Im deutschen Kulturbetrieb allerdings ist die Pädagogik ohne Wirkung geblieben. Hier wollen offensichtlich junge Menschen den älteren unbedingt gefallen. So schreibt es Hannelore Schlaffer in der FAZ: "Junge Leute machen Kultur für alte Leute." Oh Gott! Der Generationenkonflikt fällt aus. Stattdessen führen "Jugendliche" Theaterstücke und Lesungen auf, die sich gut verdienende Silver Ager ansehen.
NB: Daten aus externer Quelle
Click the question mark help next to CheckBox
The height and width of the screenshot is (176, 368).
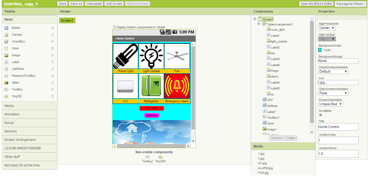point(52,41)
Mal davon abgesehen, dass keine Jugendlichen in den Kulturbetrieben arbeiten, sondern eher junge bis sich mittelalt fühlende Erwachsene: Bringt uns die Angst, dass Kultur zur Rentnerbespaßung verkommt, irgendwie weiter? Sollen wir jetzt schon mit der Altersdiskriminierung beginnen? Der demografische Wandel hat doch noch gar nicht richtig angefangen. Ja, der Generationenkonflikt war einmal die Reibfläche, an der Kunst und Kultur sich erneuerten. Er ist es nicht mehr, jedenfalls nicht in Deutschland. Die Frage ist heute eher: Wird Kultur genug geschätzt als Gegengewicht zum ökonomisierten Alltag? Oder ist sie selbst so vom Effizienzdenken infiziert, dass sie gar nicht mehr imstande ist, andere Welten zu entwerfen? Hier hat Hannelore Schlaffer recht: Der um sich selbst kreisende Kulturnarziss ist ein Kind unserer Zeit. Und es stimmt auch, dass Berufstätige wenig Zeit dafür haben, ein Buch zu lesen oder ein Computerspiel zu spielen. Außer, sie arbeiten im Kulturbetrieb. Da darf man das alles tun und bekommt sogar ein Taschengeld dafür.

Insofern ist es logisch, dass junge Kulturliebhaber Kulturberufe wählen. Rührende Gestalten sind sie, die einen Sinn dafür haben, dass es tatsächlich schon Große vor ihnen gab, "Riesen, auf deren Schultern wir stehen", und die nicht glauben, dass deren Erbe Schnee von gestern ist, nur weil jetzt Neuzeit ist und Digitalisierung und so. Sie sind anders, als ihre Eltern sie sich vorgestellt haben. Man sollte sie nicht mit veralteten Protestwünschen belästigen. Sie müssen lesen und ferne Länder verstehen und lernen, wie man Algorithmen programmiert, und die Menschheit vor bösen kulturlosen Zwergen beschützen. Irgendwann werden sie sich auch um jüngere Zielgruppen kümmern. Wär das okay?